Given records:

----

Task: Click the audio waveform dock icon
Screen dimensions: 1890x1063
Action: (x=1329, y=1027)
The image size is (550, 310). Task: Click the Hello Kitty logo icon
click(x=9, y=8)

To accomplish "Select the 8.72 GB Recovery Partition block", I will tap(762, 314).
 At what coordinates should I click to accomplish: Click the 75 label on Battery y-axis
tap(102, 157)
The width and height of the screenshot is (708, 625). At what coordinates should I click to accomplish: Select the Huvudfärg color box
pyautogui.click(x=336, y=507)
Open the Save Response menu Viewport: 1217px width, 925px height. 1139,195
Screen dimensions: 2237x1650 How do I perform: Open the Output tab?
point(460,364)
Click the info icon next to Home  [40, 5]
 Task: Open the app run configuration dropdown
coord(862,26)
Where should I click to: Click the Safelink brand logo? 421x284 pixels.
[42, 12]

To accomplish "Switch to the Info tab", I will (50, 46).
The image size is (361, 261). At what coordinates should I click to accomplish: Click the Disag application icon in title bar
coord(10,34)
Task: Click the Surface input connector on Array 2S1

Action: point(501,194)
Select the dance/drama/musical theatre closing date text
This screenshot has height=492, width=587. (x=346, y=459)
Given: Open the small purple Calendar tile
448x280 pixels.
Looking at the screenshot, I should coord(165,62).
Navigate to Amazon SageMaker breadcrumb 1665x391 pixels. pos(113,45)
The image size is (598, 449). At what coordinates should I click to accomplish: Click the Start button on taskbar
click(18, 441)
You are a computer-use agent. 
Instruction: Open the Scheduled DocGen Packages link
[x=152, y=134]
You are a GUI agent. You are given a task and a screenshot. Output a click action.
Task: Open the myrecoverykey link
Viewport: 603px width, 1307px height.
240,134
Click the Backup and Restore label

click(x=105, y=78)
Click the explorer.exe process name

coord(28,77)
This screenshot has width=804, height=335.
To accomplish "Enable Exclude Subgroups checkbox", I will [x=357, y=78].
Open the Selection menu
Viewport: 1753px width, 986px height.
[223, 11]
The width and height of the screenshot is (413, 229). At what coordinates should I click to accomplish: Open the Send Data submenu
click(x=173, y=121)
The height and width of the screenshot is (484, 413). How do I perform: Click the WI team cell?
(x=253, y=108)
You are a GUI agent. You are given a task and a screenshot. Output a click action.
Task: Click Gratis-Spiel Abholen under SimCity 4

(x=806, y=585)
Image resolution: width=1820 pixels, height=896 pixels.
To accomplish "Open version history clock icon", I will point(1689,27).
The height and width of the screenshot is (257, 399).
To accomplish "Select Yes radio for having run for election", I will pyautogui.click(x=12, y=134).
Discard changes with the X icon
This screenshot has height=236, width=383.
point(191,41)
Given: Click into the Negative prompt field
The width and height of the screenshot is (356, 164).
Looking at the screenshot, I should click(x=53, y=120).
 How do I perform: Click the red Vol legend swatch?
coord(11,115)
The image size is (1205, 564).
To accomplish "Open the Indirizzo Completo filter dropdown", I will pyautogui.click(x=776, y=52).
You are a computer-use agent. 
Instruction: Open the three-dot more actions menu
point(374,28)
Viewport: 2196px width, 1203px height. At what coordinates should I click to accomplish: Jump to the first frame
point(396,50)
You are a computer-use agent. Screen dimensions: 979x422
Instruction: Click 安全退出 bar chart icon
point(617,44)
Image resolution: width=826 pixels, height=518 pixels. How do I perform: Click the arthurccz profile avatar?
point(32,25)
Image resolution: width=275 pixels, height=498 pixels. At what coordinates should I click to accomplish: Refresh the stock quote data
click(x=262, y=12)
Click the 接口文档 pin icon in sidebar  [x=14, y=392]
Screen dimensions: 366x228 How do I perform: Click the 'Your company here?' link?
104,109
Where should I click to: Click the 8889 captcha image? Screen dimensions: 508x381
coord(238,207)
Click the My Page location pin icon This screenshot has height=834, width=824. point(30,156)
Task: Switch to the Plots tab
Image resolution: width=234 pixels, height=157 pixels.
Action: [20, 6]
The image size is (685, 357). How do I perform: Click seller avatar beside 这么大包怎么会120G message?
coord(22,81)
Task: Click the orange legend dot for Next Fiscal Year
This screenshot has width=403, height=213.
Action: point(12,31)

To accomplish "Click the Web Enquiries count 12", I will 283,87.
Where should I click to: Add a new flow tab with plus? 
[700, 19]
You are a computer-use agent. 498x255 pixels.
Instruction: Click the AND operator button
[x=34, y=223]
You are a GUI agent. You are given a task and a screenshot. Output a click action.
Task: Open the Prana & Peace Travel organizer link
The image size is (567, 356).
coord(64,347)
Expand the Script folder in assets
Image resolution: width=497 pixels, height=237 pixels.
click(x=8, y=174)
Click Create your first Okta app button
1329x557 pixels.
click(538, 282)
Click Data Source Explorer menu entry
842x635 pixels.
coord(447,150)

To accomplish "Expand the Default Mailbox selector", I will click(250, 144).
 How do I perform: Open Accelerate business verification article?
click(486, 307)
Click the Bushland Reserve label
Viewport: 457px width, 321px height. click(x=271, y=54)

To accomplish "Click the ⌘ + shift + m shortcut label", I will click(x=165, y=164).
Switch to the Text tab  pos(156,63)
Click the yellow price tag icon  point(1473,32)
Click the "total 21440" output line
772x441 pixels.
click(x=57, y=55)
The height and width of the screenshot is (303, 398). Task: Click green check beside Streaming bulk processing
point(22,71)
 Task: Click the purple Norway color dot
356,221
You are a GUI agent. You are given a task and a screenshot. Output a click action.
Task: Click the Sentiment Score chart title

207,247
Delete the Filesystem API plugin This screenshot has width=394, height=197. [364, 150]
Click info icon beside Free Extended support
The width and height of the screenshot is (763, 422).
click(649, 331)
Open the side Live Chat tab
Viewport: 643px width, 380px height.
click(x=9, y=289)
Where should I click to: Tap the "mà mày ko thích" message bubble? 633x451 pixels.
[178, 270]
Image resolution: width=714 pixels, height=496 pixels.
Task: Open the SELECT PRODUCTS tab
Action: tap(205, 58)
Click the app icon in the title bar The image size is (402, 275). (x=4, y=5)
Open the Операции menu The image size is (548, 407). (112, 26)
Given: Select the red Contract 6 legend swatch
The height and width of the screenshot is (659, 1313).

----

Exercise details:
Please quote the entries word for word, from the line containing "You are a computer-use agent. 498x255 pixels." down through the last line of the entries.

Problem solution:
You are a computer-use agent. 498x255 pixels.
Instruction: Click the AND operator button
[x=34, y=223]
You are a GUI agent. You are given a task and a screenshot. Output a click action.
Task: Open the Prana & Peace Travel organizer link
The image size is (567, 356).
coord(64,347)
Expand the Script folder in assets
Image resolution: width=497 pixels, height=237 pixels.
click(x=8, y=174)
Click Create your first Okta app button
1329x557 pixels.
click(538, 282)
Click Data Source Explorer menu entry
842x635 pixels.
coord(447,150)

To accomplish "Expand the Default Mailbox selector", I will click(250, 144).
 How do I perform: Open Accelerate business verification article?
click(486, 307)
Click the Bushland Reserve label
Viewport: 457px width, 321px height. click(x=271, y=54)

To accomplish "Click the ⌘ + shift + m shortcut label", I will click(x=165, y=164).
Switch to the Text tab  pos(156,63)
Click the yellow price tag icon  point(1473,32)
Click the "total 21440" output line
772x441 pixels.
click(x=57, y=55)
The height and width of the screenshot is (303, 398). Task: Click green check beside Streaming bulk processing
point(22,71)
 Task: Click the purple Norway color dot
356,221
You are a GUI agent. You are given a task and a screenshot. Output a click action.
Task: Click the Sentiment Score chart title

207,247
Delete the Filesystem API plugin This screenshot has width=394, height=197. [364, 150]
Click info icon beside Free Extended support
The width and height of the screenshot is (763, 422).
click(649, 331)
Open the side Live Chat tab
Viewport: 643px width, 380px height.
click(x=9, y=289)
Where should I click to: Tap the "mà mày ko thích" message bubble? 633x451 pixels.
[178, 270]
Image resolution: width=714 pixels, height=496 pixels.
Task: Open the SELECT PRODUCTS tab
Action: tap(205, 58)
Click the app icon in the title bar The image size is (402, 275). (x=4, y=5)
Open the Операции menu The image size is (548, 407). (112, 26)
Given: Select the red Contract 6 legend swatch
The height and width of the screenshot is (659, 1313).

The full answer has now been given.